> [Exercise description]: Give back, word for word, the lines in the listing below from the one holding "Home (27, 87)" down to the one holding "UPCNet (31, 410)", both ends included.

> [Provided information]:
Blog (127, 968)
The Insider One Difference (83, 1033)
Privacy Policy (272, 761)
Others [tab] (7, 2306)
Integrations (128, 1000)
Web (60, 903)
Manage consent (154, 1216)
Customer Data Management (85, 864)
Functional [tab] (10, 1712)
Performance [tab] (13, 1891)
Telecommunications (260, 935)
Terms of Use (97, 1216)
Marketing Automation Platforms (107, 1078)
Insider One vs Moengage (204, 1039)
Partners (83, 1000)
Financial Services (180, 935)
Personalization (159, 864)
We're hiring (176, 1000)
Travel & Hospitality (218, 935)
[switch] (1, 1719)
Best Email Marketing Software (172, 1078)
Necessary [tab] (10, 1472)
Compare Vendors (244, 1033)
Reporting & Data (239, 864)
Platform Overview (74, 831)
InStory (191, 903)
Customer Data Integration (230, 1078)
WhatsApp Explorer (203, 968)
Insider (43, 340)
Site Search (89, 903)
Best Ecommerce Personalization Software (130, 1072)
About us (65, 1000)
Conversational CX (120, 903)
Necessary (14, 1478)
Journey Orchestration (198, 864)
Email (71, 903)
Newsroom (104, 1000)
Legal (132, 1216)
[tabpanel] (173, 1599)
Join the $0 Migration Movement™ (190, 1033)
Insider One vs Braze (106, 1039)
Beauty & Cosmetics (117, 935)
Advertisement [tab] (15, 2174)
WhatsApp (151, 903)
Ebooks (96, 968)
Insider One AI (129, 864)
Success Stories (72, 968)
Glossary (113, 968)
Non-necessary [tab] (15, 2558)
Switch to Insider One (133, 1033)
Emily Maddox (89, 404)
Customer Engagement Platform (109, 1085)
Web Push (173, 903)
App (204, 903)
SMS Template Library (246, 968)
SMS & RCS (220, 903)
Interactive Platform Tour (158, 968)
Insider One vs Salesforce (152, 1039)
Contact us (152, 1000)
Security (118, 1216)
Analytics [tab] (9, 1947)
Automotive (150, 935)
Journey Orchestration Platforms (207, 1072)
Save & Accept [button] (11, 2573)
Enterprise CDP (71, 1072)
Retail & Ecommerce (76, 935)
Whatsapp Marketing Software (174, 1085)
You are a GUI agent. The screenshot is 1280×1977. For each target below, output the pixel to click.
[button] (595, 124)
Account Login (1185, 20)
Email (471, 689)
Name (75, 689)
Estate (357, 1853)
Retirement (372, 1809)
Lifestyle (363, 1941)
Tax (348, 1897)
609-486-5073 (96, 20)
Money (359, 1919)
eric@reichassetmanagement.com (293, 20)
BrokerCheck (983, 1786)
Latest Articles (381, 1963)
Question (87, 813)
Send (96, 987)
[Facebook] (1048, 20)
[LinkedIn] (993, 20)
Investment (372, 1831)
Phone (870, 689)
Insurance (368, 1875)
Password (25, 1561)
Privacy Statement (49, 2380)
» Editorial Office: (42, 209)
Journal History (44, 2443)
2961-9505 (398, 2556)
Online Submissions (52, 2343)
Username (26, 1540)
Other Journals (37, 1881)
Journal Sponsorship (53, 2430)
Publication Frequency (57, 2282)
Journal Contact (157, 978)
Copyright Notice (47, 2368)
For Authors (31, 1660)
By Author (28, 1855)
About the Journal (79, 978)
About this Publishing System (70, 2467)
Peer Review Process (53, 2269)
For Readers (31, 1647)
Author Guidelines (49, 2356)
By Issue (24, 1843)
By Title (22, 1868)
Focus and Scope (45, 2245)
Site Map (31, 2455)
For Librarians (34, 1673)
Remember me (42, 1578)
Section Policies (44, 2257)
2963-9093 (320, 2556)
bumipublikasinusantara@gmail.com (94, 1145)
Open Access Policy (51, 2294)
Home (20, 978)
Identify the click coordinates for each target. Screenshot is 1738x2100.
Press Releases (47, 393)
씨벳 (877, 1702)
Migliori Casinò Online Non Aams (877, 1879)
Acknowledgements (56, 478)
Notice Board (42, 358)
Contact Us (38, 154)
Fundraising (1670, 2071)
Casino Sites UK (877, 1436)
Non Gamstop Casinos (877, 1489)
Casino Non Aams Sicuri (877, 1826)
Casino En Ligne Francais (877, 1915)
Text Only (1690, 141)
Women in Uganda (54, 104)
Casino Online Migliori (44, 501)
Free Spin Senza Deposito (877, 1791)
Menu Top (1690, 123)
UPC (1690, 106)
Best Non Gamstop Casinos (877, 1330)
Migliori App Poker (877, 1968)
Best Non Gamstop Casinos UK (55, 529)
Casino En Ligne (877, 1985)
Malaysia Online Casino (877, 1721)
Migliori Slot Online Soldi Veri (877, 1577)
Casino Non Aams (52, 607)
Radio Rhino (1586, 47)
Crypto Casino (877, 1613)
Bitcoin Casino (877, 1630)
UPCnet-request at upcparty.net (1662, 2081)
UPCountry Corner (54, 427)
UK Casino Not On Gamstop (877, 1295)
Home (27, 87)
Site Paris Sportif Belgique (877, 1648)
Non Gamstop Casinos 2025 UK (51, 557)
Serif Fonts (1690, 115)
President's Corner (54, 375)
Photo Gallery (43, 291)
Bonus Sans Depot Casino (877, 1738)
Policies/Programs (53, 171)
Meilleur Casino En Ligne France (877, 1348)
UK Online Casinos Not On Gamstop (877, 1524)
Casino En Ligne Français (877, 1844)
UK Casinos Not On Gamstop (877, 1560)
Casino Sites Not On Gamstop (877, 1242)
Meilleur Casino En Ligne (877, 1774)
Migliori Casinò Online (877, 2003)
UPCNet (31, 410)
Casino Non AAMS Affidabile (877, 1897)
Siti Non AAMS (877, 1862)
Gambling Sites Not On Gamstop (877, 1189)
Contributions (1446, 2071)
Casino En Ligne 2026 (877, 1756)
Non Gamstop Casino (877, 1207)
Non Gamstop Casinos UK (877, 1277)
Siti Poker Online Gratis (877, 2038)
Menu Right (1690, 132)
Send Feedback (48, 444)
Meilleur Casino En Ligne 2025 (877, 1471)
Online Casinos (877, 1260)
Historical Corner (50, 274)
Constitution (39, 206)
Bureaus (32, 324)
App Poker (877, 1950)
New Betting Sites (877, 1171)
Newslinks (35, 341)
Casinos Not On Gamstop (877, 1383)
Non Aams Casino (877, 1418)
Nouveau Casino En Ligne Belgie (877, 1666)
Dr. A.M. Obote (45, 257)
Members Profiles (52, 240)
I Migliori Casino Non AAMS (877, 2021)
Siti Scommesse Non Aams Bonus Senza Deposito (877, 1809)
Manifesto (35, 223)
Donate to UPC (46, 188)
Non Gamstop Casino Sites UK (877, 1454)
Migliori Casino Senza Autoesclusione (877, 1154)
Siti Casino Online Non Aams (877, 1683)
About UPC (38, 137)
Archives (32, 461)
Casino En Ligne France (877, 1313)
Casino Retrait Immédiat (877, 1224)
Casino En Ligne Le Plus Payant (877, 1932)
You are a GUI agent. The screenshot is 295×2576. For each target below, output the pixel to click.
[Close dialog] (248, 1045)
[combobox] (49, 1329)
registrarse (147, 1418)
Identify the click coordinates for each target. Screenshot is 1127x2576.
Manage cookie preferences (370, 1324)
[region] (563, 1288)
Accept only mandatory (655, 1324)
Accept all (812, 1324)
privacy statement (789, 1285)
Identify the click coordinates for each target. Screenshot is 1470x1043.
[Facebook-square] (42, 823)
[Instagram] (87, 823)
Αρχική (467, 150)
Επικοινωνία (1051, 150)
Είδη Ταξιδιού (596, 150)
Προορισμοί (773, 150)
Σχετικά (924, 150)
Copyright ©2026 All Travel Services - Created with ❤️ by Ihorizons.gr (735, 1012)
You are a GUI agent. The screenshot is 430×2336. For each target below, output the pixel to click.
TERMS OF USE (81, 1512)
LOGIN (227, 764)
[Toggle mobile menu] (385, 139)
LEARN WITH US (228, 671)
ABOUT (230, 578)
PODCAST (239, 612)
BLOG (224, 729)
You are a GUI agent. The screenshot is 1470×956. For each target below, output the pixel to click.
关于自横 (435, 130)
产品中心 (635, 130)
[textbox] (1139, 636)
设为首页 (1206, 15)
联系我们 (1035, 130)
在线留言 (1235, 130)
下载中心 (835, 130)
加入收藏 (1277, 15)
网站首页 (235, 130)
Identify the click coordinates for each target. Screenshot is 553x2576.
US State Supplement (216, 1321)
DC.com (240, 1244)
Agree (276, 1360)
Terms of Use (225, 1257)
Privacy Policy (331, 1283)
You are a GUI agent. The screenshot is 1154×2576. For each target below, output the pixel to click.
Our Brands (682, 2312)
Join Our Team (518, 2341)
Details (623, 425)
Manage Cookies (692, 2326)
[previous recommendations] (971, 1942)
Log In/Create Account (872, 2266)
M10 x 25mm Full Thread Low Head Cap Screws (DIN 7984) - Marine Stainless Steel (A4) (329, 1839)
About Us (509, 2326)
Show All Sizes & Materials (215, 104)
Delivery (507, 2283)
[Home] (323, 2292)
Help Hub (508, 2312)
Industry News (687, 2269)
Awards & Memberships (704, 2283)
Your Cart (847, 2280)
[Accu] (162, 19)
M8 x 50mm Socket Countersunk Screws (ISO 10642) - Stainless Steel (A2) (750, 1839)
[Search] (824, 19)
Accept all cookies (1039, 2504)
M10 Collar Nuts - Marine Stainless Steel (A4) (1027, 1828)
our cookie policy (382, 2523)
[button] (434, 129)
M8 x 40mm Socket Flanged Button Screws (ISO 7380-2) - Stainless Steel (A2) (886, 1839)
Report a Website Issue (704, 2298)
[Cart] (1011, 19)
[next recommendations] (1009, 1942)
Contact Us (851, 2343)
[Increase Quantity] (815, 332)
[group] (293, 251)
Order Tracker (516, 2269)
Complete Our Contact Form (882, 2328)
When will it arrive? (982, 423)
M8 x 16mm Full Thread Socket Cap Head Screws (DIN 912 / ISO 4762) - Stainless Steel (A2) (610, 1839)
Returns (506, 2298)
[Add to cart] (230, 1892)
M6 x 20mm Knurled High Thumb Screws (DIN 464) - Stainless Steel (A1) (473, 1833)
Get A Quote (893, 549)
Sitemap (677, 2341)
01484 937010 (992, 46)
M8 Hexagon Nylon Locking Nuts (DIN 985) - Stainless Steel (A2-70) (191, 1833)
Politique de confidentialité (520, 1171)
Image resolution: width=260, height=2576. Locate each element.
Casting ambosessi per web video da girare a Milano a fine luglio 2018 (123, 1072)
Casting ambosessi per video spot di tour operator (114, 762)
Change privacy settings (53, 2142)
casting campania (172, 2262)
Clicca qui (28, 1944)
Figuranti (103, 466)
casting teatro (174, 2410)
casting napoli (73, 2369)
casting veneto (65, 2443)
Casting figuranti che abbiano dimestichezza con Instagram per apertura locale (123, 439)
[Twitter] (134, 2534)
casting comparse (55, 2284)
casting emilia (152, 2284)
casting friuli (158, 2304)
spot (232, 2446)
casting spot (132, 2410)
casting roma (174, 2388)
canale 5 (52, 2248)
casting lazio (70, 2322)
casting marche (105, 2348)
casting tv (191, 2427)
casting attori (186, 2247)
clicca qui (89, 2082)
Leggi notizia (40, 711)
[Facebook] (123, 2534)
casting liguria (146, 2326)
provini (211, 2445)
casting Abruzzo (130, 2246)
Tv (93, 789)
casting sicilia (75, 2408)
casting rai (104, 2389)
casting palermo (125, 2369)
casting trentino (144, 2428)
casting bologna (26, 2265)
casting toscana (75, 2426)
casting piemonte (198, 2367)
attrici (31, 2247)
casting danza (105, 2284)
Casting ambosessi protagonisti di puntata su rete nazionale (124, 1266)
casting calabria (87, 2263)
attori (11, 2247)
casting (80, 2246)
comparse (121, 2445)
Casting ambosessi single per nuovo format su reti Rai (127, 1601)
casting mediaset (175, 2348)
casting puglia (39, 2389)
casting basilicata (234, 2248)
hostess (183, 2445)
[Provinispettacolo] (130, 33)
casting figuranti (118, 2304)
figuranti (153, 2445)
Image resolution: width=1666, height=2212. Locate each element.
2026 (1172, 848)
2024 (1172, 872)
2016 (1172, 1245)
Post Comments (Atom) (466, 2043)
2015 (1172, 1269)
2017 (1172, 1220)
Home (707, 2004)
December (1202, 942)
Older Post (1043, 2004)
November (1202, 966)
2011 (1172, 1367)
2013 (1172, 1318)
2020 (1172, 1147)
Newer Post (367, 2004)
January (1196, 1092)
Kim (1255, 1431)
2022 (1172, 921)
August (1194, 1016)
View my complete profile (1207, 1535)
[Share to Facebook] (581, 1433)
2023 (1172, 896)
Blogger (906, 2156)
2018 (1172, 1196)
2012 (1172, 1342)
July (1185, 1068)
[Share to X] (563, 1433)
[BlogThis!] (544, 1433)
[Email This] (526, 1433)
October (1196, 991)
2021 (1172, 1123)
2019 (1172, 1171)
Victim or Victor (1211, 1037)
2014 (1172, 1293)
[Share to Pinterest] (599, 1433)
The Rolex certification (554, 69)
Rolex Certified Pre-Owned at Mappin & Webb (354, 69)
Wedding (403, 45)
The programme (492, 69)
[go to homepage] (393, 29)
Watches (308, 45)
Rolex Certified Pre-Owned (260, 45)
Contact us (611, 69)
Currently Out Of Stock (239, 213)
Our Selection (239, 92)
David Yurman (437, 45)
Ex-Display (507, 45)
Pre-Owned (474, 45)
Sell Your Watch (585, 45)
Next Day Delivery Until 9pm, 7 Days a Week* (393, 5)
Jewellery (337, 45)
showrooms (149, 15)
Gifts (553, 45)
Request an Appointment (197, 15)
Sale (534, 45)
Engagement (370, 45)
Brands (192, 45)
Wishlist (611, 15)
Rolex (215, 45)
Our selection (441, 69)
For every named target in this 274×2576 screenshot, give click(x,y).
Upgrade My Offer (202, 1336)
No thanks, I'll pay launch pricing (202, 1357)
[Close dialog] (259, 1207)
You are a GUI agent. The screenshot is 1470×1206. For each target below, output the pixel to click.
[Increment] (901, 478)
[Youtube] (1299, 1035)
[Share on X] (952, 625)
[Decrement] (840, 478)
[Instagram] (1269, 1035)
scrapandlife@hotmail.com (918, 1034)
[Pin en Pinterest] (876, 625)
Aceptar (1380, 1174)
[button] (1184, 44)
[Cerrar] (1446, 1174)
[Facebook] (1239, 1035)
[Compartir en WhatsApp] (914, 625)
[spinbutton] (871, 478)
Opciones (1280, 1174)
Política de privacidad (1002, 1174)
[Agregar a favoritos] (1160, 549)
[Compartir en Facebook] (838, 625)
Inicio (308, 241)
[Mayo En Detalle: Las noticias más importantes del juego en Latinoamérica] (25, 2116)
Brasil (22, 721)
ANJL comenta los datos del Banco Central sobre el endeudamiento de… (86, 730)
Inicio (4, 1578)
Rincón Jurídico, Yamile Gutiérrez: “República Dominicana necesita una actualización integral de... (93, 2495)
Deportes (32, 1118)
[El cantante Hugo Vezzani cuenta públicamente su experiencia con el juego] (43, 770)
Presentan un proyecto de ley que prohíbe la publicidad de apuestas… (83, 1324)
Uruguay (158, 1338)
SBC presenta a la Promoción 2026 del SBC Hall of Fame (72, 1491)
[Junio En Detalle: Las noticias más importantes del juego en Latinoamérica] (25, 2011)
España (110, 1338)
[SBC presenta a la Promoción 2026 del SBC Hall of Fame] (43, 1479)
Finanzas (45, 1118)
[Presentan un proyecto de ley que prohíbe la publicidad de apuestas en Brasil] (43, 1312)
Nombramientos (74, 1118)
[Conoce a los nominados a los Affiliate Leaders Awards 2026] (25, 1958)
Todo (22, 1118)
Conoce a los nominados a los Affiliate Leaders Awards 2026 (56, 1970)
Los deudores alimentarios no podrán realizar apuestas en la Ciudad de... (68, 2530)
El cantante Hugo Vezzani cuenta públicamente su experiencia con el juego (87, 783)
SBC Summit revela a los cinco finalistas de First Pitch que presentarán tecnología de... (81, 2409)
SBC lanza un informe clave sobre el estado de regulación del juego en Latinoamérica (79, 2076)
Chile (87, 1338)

> [Solution for this task]:
Home (27, 87)
Site Paris Sportif Belgique (877, 1648)
Non Gamstop Casinos 2025 UK (51, 557)
Serif Fonts (1690, 115)
President's Corner (54, 375)
Photo Gallery (43, 291)
Bonus Sans Depot Casino (877, 1738)
Policies/Programs (53, 171)
Meilleur Casino En Ligne France (877, 1348)
UK Online Casinos Not On Gamstop (877, 1524)
Casino En Ligne Français (877, 1844)
UK Casinos Not On Gamstop (877, 1560)
Casino Sites Not On Gamstop (877, 1242)
Meilleur Casino En Ligne (877, 1774)
Migliori Casinò Online (877, 2003)
UPCNet (31, 410)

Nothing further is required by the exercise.